Information shown:

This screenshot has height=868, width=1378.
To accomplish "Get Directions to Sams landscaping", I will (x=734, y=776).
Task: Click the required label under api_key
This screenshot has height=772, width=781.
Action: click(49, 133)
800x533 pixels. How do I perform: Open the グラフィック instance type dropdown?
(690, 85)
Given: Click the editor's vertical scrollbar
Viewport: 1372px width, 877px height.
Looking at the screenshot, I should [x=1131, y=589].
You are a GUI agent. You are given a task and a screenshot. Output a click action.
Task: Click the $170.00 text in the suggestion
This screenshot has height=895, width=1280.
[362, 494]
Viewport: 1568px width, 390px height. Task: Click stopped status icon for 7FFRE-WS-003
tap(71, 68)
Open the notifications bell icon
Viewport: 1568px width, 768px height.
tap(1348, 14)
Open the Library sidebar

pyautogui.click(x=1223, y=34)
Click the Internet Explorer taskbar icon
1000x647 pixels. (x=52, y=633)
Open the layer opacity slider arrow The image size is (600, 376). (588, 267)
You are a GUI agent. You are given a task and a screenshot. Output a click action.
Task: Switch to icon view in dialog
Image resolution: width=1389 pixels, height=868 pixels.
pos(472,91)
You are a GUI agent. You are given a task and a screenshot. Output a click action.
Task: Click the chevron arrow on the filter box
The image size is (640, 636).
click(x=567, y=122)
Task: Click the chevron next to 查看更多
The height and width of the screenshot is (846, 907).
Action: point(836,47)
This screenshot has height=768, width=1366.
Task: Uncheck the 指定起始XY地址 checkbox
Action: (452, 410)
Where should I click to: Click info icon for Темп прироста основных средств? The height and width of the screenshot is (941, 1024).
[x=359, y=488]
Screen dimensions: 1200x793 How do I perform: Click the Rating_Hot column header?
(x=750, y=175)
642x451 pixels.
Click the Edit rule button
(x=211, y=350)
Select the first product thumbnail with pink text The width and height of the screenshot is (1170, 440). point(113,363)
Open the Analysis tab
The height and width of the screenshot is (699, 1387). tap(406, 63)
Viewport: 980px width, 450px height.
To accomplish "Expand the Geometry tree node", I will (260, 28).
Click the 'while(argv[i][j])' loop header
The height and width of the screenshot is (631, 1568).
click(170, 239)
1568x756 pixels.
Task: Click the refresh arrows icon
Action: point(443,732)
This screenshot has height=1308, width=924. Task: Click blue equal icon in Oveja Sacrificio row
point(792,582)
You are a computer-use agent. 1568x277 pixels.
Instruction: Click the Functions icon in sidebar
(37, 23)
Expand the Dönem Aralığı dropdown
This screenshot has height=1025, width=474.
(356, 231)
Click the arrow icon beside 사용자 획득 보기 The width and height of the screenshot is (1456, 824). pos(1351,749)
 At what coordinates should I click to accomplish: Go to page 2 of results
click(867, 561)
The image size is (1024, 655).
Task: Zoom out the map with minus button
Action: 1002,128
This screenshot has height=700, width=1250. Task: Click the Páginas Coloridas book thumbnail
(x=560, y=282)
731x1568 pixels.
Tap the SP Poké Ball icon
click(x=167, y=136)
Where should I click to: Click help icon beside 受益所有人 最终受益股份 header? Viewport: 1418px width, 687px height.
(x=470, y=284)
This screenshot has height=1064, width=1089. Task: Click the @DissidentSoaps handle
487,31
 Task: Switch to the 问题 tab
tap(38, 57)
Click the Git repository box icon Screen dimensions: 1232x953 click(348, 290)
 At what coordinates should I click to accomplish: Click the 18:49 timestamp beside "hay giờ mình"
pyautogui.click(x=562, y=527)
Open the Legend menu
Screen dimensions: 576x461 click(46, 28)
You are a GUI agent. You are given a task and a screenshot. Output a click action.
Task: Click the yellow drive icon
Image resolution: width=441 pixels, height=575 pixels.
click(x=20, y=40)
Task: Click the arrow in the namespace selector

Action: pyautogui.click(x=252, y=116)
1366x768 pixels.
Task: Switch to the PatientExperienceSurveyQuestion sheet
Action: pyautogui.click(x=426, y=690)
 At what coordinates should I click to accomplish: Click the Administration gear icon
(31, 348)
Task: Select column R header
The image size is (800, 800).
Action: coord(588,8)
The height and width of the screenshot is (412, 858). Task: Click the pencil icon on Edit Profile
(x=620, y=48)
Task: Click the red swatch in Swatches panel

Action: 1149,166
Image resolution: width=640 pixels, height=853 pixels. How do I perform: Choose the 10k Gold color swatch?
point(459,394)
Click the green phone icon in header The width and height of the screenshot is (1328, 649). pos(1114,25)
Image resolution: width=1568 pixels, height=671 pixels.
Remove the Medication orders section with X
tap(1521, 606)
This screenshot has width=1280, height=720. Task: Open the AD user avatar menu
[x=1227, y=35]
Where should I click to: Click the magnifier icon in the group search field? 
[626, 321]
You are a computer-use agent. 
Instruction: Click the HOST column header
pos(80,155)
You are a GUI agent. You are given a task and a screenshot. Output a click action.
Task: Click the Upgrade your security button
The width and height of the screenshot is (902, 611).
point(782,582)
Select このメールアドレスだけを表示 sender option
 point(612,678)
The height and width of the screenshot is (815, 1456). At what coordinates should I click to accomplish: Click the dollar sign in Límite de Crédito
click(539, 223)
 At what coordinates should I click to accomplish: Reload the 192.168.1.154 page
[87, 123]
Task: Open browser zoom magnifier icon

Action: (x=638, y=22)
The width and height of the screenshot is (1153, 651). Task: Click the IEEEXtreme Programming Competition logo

What to do: Beginning at the line that contains "The height and width of the screenshot is (815, 1456).", transcribe every line through the end of the material exactly, leaving out all earlier lines.

Exercise solution:
The height and width of the screenshot is (815, 1456). At what coordinates should I click to accomplish: Click the dollar sign in Límite de Crédito
click(539, 223)
 At what coordinates should I click to accomplish: Reload the 192.168.1.154 page
[87, 123]
Task: Open browser zoom magnifier icon

Action: (x=638, y=22)
The width and height of the screenshot is (1153, 651). Task: Click the IEEEXtreme Programming Competition logo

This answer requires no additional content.